Spring Boot: how to implement workflow as synchronous REST services integrating external applications

I'm here to ask you for a suggestion on which technology to use to add new features on an existing application based on Spring Boot.
The new features consist of some workflows, exposed as synchronous REST services, that must update the database and call REST services exposed by external applications, which consequently will update their own database.
For example, a service could implement this workflow:
insert rows in database
call the REST service of the application X, which will update its database
update rows in database
call the REST service of the application Y, which will update its database
update rows in database
This workflow must be synchronous and it is started from an human operator that will receive the outcome in few seconds.
If, for example, the step 4) fails, I need to:
make a compensation, calling another REST service of the application X, in order to undo what it made in step 2)
rollback the insert/update made in my database in steps 1) and 3)
Which technology, framework, tool or other would you use? In the past I implemented a similar scenario using Oracle SOA, but in this case I would avoid to introduce a new infrastructure in my application based on Spring Boot.
Thank you
I guess you need to learn a bit more about Spring Framework and Spring Boot.
1.insert rows in database : Spring Data JPA
2.call the REST service of the application X, which will update its database : A Http Client such as RestTemplate or WebClient
3.update rows in database : Spring Data JPA (again)
4.call the REST service of the application Y, which will update its database update rows in database : RestTemplate...
So so and so...
If you want to make a real workflow, you can use Activiti.

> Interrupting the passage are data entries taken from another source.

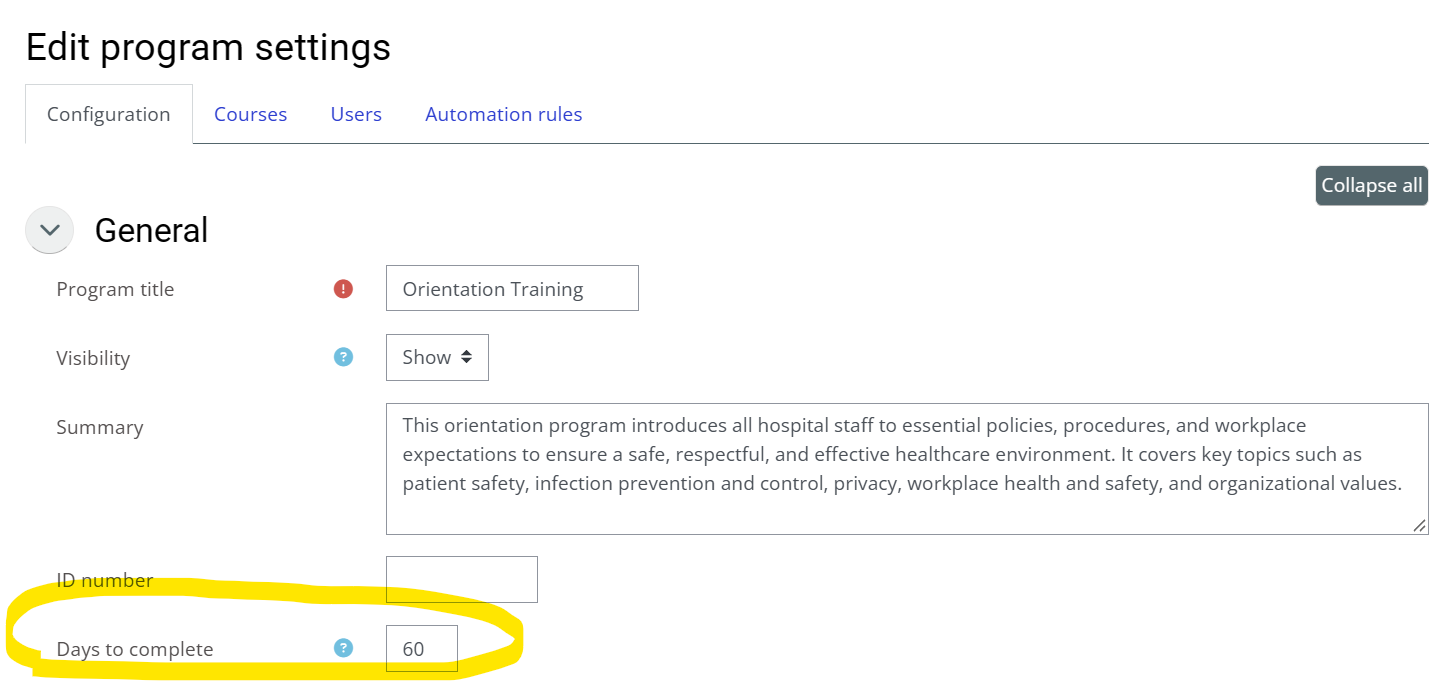Screen dimensions: 1450x693
Task: Select the Configuration tab
Action: (109, 114)
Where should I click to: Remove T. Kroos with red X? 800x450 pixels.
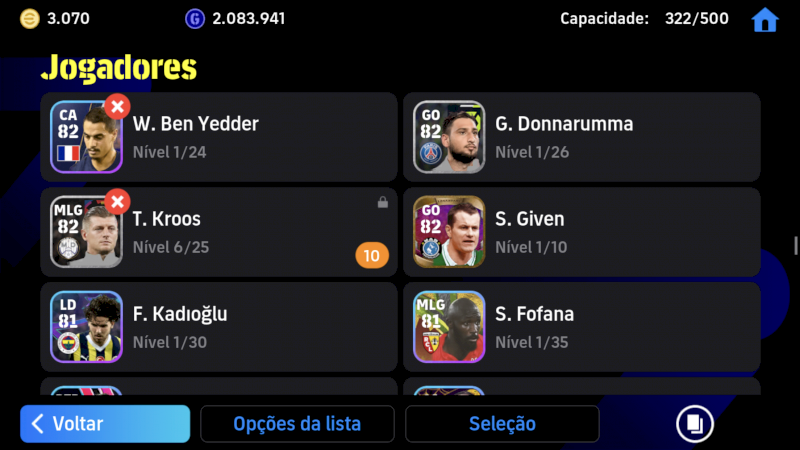pyautogui.click(x=117, y=202)
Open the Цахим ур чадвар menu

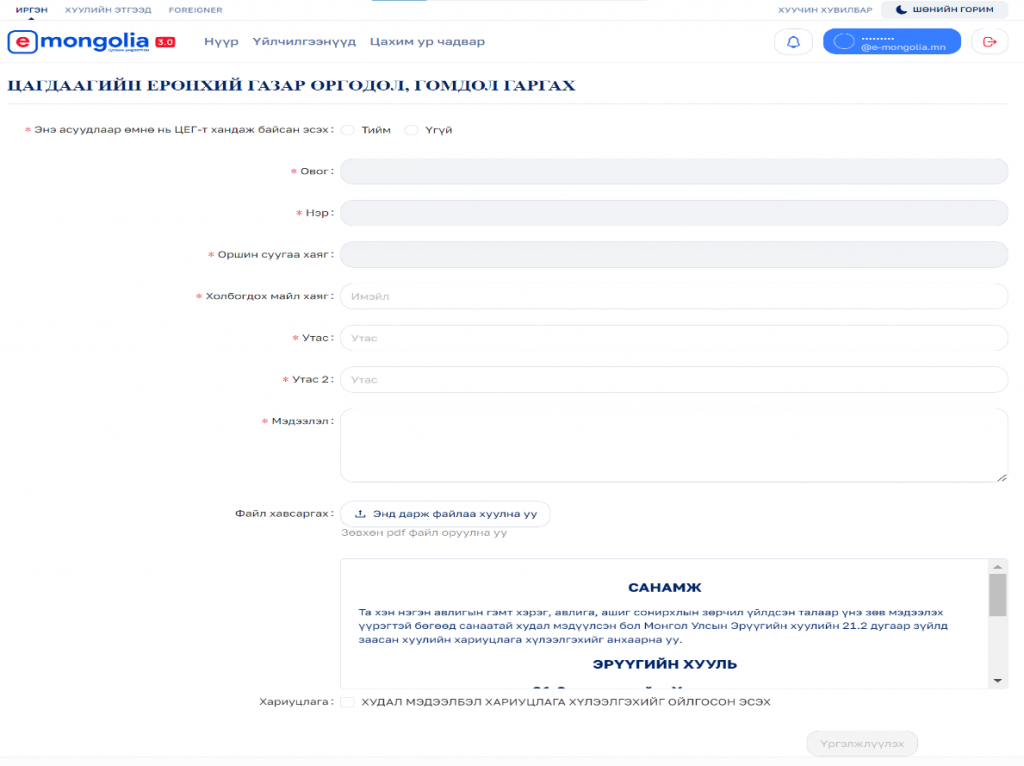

Transaction management of JPA and external API calls

I'm new to spring, started using spring boot for the project. We have an use case of implementing database changes and few external API calls as one transaction. Please suggest, is this possible with the spring #transactional?
Do the API calls need to be part of the transaction?
If the answer is no, I would advise to use TransactionTemplate.doInTransaction() leaving the API requests outside of the Tx.
If you need to make the API requests inside a Tx, I would advise against it, you would be locking DB resources for the duration of those requests.
You can also search and find out more about the eventual consistency model.
Using #Transactional for multiple database changes as one transaction is of course doable with the annotation but not so much for the external API calls. You would have to implement some custom logic for that - there would have to be endpoints to undo your last actions and you would have to implement calling them manually in try-catch block for example. For example, if the external API call creates an item there would also have to be an endpoint to delete an item and so on.
So to summarise - using #Transactional annotation for implementing database changes as one transaction is fine, but not enough for external API calls.

Is Spring XA transactions across non-transactional backends feasible at all?

I'm writing an application that has to communicate across 3 different platforms. Two expose their DB via a REST API (no jdbc driver) and one is a native JDBC connection (ex: Derby, MySQL, Oracle, etc).
My problem is that I have no way of assuring any ACID'ity when updating data, given that the three should be updated at the same time.
I've tried reading up on Spring XA but it seems as both 2PC and 1PC require some form of transactional backends. Given that 2 of my 3 destinations are REST APIs, I don't have any transactions. Just a save/update option.
Are there techniques I can use to ensure that the 3 sources are synchronized and that I don't run into inconsistent states if ever a write fails (ie: REST endpoint unavialble, etc)?
A transaction example would be:
Read from DB
Write to REST-1 endpoint
Update DB
Write to REST-2 endpoint
Is there some form of XA I could employ to wrap everything in such a way I can be assured of consistency?